Sunlight peers through a steel-framed window, bestowing a pleasant golden glow throughout a room. It gently touches curated artwork, the upholstered arm of a sofa, and the vibrant fibers of a valuable rug. Everywhere it goes, it gifts immense beauty—and slowly renders permanent damage.
Our star is generous enough to provide warmth and boost our mood with its glimmering rays, but in exchange for our appreciation, it warps, cracks, dries, and fades most surfaces it touches. Over time, the results of this damage may become evident and, depending on the cost of the damaged goods, potentially horrifying. What can be done to protect your indoor valuables without shunning the light completely? The answer is simple: strategize your design around the sun. Then you can continue reveling in natural ambient light indoors.
Serious side effects
Just as the sun’s ultraviolet (UV) rays are responsible for sunburns and other skin damage, this radiation light can also roast your home’s decor. Consider that many popular home materials are made of organic matter, including wool, leather, and cotton, and you can fathom how direct sunlight would produce similar results with the accoutrements throughout your home. UV light can fade rugs and artwork into irreversible ruin, and wooden furniture can darken unevenly in sun-soaked areas. Upholstered furniture wrapped in plant-based materials can also fade, while leather will harden and crack in the sun.
Even paint can succumb to the effects of UV sunlight, which can bleach it into unpleasant shades over time. This is not to mention how the sun can wreak havoc on seemingly resilient building materials like hardwood flooring and wallpaper. Just about every material except for stone falters in the face of direct UV light exposure.

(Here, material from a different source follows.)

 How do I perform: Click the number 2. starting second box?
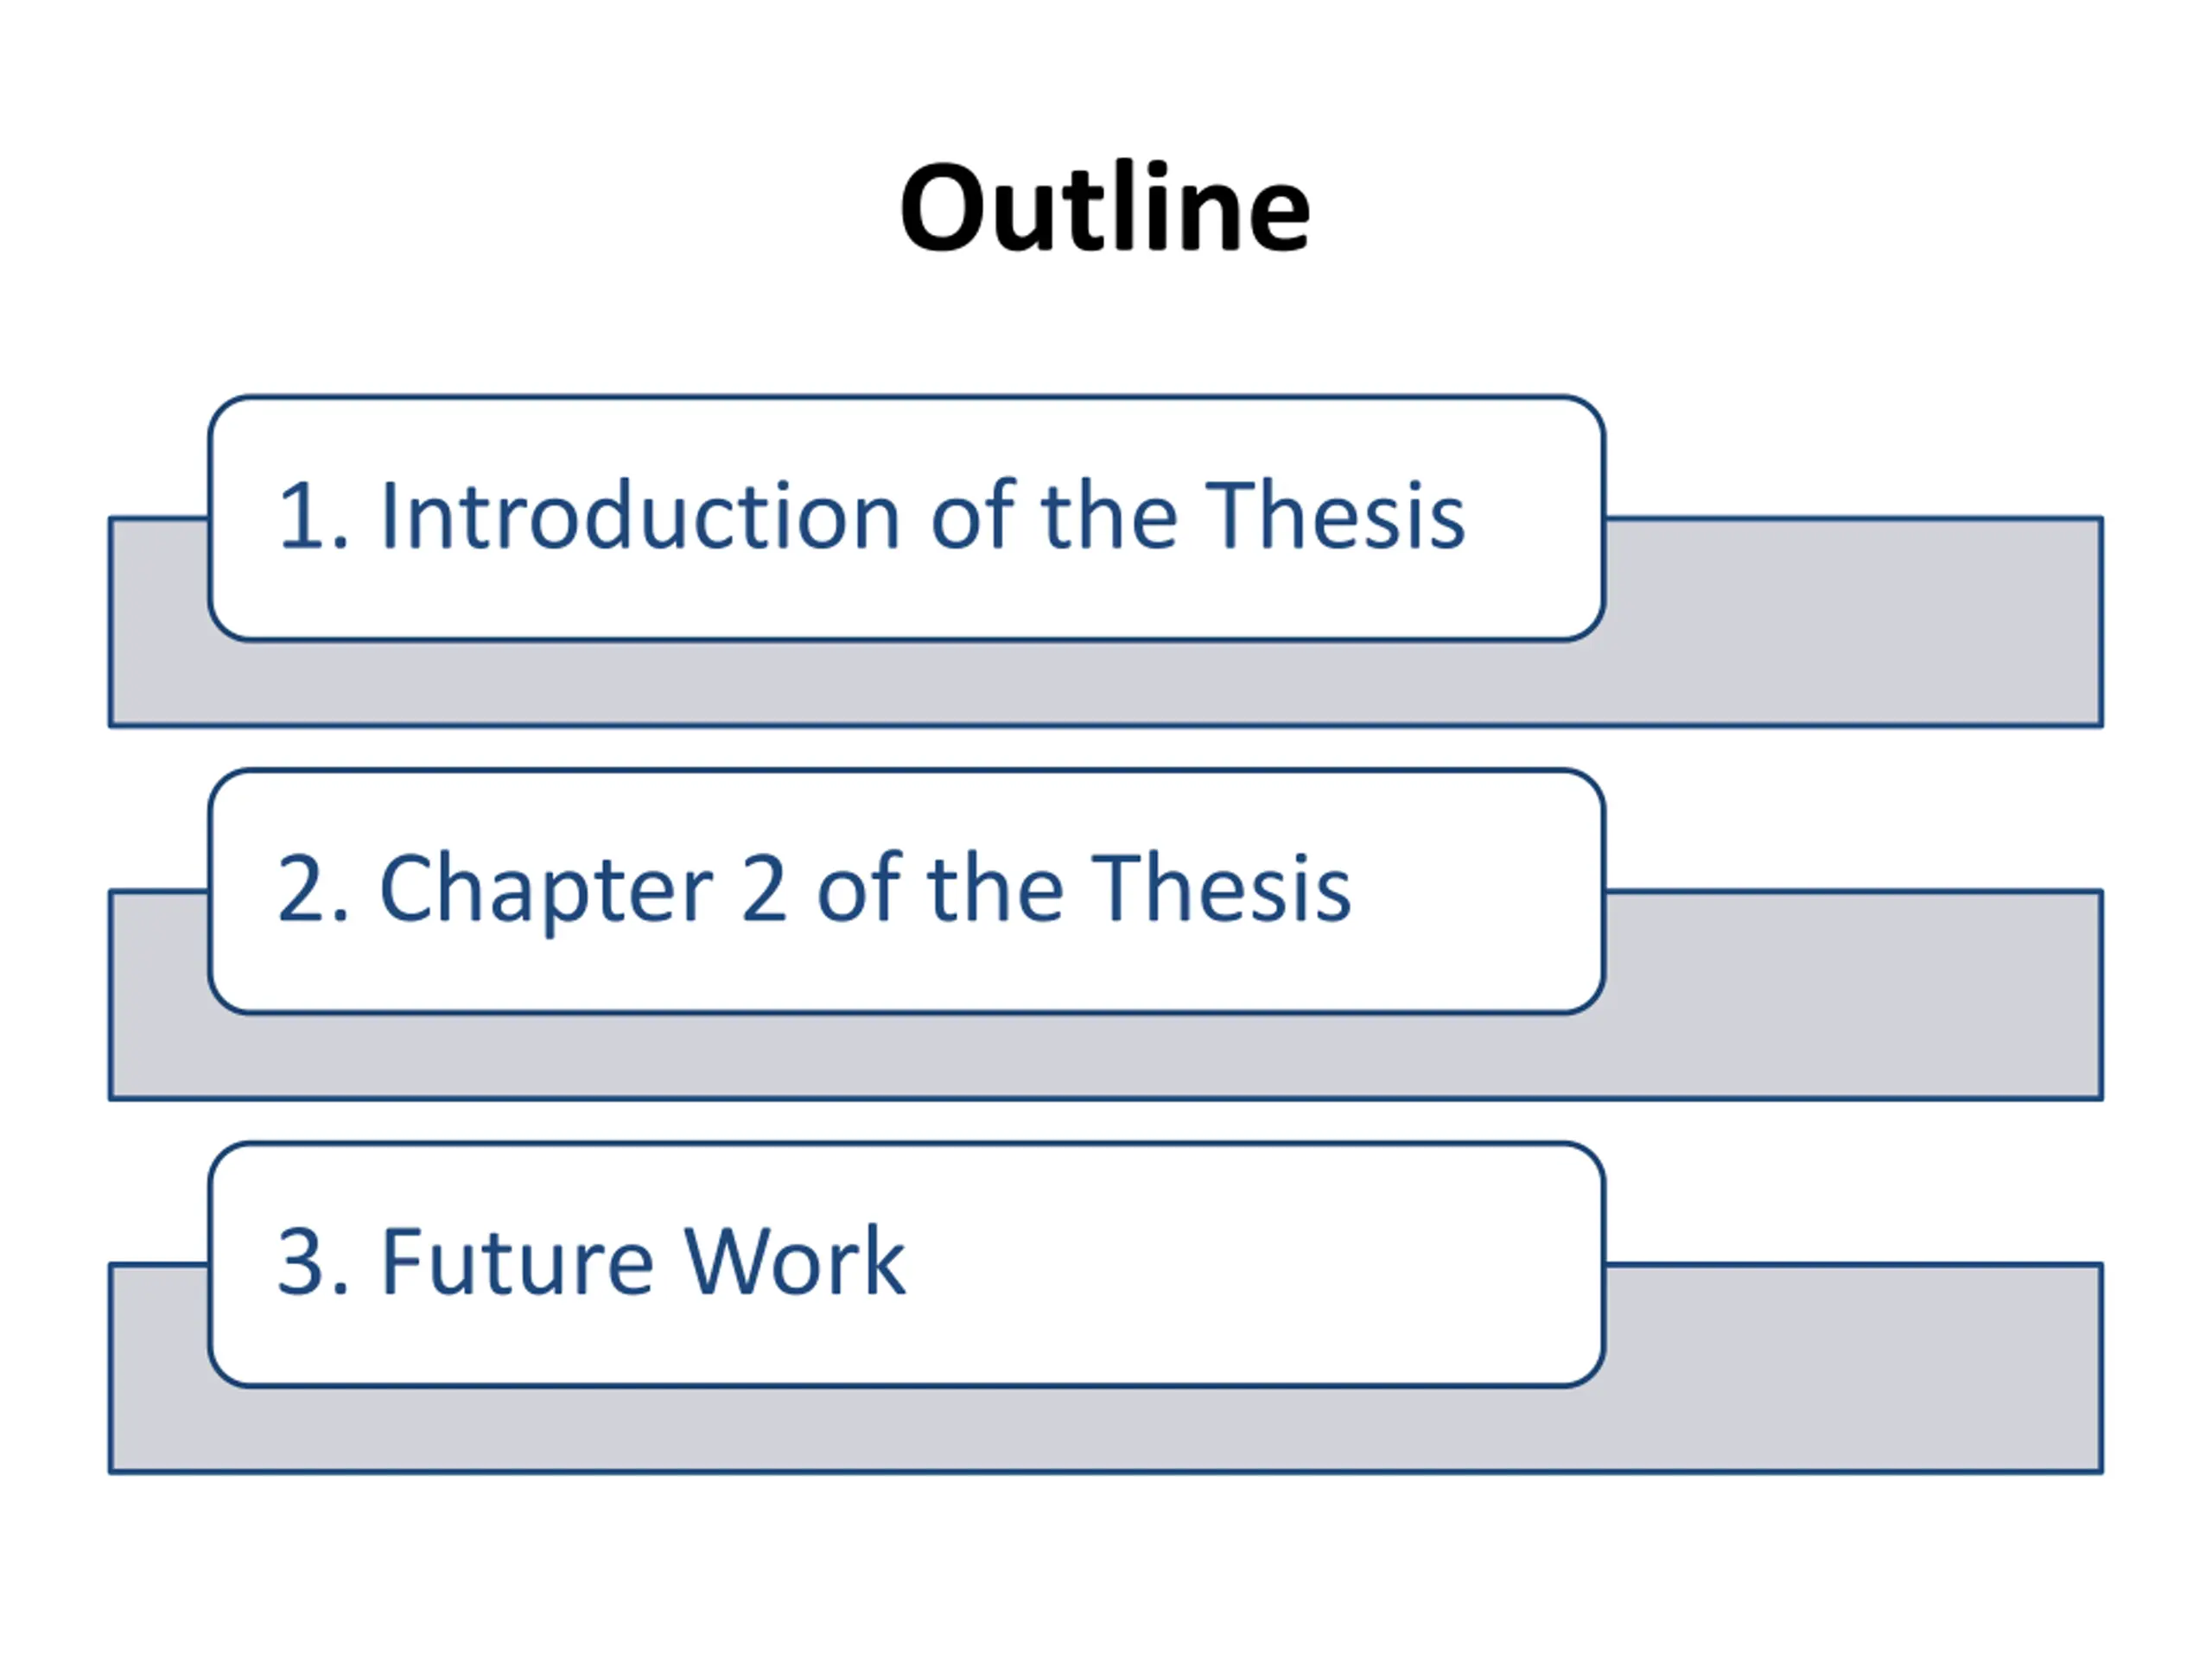tap(314, 888)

The cardinal rules of direction
The sun moves from east to west across the sky, casting light into your home at different times and intensities depending on the direction your windows happen to face. While east-facing rooms endure the most intense sunlight in the morning hours, west-facing rooms bear the brunt of afternoon and sunset rays. North-facing rooms receive the least amount of natural light, and south-facing windows absorb consistent light throughout the day.
A less-than-ideal home orientation can put your valuable decor at risk of premature damage if placed in a room that receives too much light. For instance, a bedroom that faces east and receives obtrusive sunrise light might not be the best spot to hang revered artwork. Conversely, a living area directed due north that appears noticeably well-shaded all day would best protect your precious pieces (and may give the room a needed spark of life).
Barriers to entry
Window treatments are the obvious and most time-tested solution to obtrusive sunlight, but the proper treatment type will vary by room. When decorating, weigh the advantages and disadvantages of window features that either filter UV rays or omit sunlight completely, making sure to factor in how you’d like to enjoy each setting.
Thick blackout drapes are best hung across bedroom windows, lending the perfect combination of privacy and a blockade to direct morning sunshine. They can also reduce energy costs by insulating against outdoor temperatures. If you appreciate awakening to gentle indirect sunlight, you could also consider hanging thin, light-filtering curtains, which sift light without obstructing it completely. For a hybrid experience, try double curtain rods, such as these West Elm pieces, which can support two types of treatments in a streamlined fixture over a single window.
Those with north-facing kitchens may crave extra daylight, especially in the morning. Hang charming roller shades like these modern designs by the Shade Store to vary your light exposure throughout the day and welcome soft northern or western light. If your kitchen faces a less ideal direction, like east or south, consider thicker blackout shades, which you can adjust to eliminate sunlight during the brightest hours.
A UV-filtering tint can reduce the damaging effects of sunlight without obscuring the view of your lawn and garden, making this the ideal type of window treatment for living rooms, dining rooms, dens, and other common areas. Tinting bare windows also permits you to embrace a spacious indoor-outdoor design. While tint can work in combination with other window treatments, it’s best implemented in rooms where you’re more likely to spend time lingering during daylight hours.
If you work from a home office or have a home library, the stimulating effects of sunlight are especially valuable. Design these study spaces with bare, tinted windows, then hang light-filtering curtains for a classic Tudor-influenced design. Adjust the curtains accordingly to reduce the glare on your screens and to optimize appealing webcam lighting throughout the day. Blinds and pleated shades are also purposeful in these rooms, but curtains lend a more formal style.
Prioritize sun protection
Should you risk exposing your interiors to unfiltered sunlight, at least apply the decor version of sunscreen. Invest in a fabric-protecting furniture spray that can shield upholstery from the effects of UV radiation. Note that it’s important to follow the product’s directions, as application times and appropriate surface types may vary.
In addition, just as limiting your time in the sun safeguards your health, you can also put forethought into where you position your decor. Lighter-colored upholstery is somehwat more fade resistant, as are synthetic fabrics, so place only these suitable pieces in the path of UV light. Framing art behind glass offers slightly more sun resilience, but be forewarned that treasured art belongs well out of reach of direct sun. You may also want to place your most valuable furniture and decor in darker or sun-shaded rooms. After all, embracing sunlight may be pleasant, but respecting it is shrewd design.